DEAR HARRIETTE: One of my mentees is getting married overseas, and she invited my husband and me to her wedding. I really want to go. I like her so much. She has given us a fair amount of time to get ourselves in order, too -- the wedding is more than a year away.
My husband does not have a passport and does not want to get one. He is happy staying in the United States and thinks it’s frivolous to get on a plane to go overseas to a wedding. I disagree. This young woman is important to me, and I want to support her. I have traveled overseas before with my sister and some college friends. If I go, this would be the first time I would travel by myself. Do you think I should go anyway? -- Going to the Wedding
DEAR GOING TO THE WEDDING: Given that you have traveled successfully abroad already, it is clear that you know how to travel internationally. It’s too bad that your husband chooses not to join you, but if he is dead set against it, then you are left to make an independent choice. Since you feel drawn to attend this wedding, do a bit more research. Find out from the bride who else is going and if there might be someone who could be your travel buddy. Flying with someone who is going to the same event could make your trip that much richer. But if that doesn’t work out, just go!

--------------------

▶ **REQUIRED WORK**:
1) List each person or group the letter writer in the advice column mentions by their relationship to her.
2) Please pick up the advice column on the overseas wedding right after its final line and continue it.

▶ **DATA SEGMENT**:

--------------------

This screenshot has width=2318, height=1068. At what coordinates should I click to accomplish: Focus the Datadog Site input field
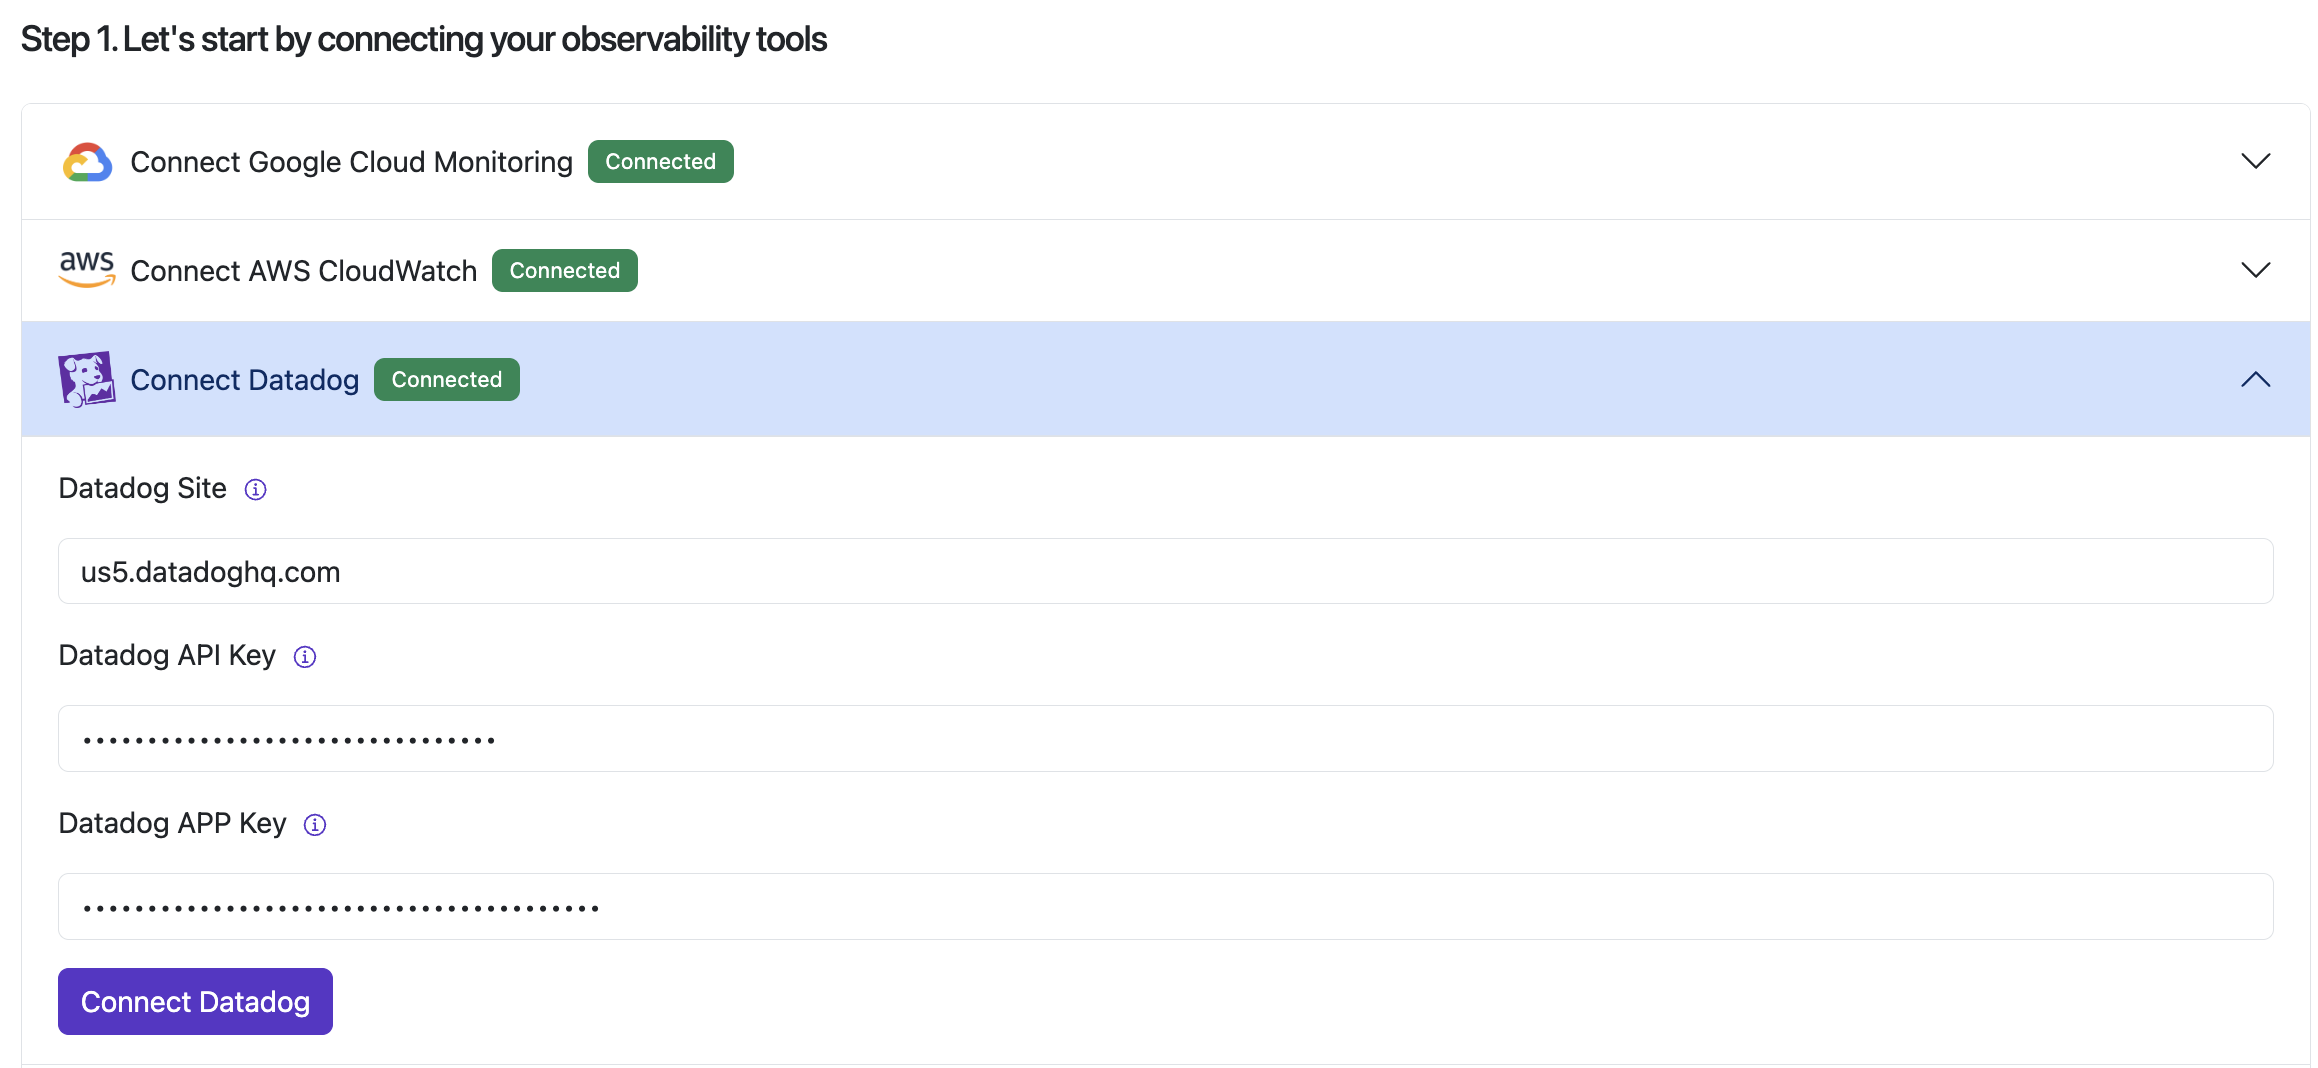tap(1165, 572)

--------------------

▶ **OUTPUTS FOR THE TASKS**:
1) Her mentee (the bride), her husband, her sister, some college friends

2)
Be sure not to needle your husband about his choice, though; you have to be OK with both of your decisions. That attitude might actually get him to reconsider broadening his horizons at some point.
DEAR HARRIETTE: I have a friend from my son’s school who is active in the PTA, and so am I. We get along great, and he is one of the most engaged people on our team. I like working with him, except that he has really bad breath. I mean, it's horrible. He knows it, too. He often puts his hand over his mouth as he is talking, which can make it hard to understand his words but easier to stomach the smell. I try to position myself so that I’m not directly in line with his face so that it can be easier to talk to him. Besides that, is there anything I should do? I can’t imagine that it would be smart for me to say anything to him about it directly. -- Bad Breath
DEAR BAD BREATH: This is a challenging situation to deal with. Unfortunately, it is both common and uncomfortable. For a variety of reasons, most people have had bad breath before. For someone with a chronic condition, foul breath is often a sign of a serious medical condition, not just halitosis. Still, it’s not your place to inquire, especially since you know he is aware of it. This is a grin-and-bear-it situation.
For anyone reading who may suffer from bad breath, you should make sure you are brushing and flossing regularly -- especially after meals to remove any food particles. Know that gum disease, diabetes or a sinus infection can cause halitosis. When in doubt, go to the doctor to find out.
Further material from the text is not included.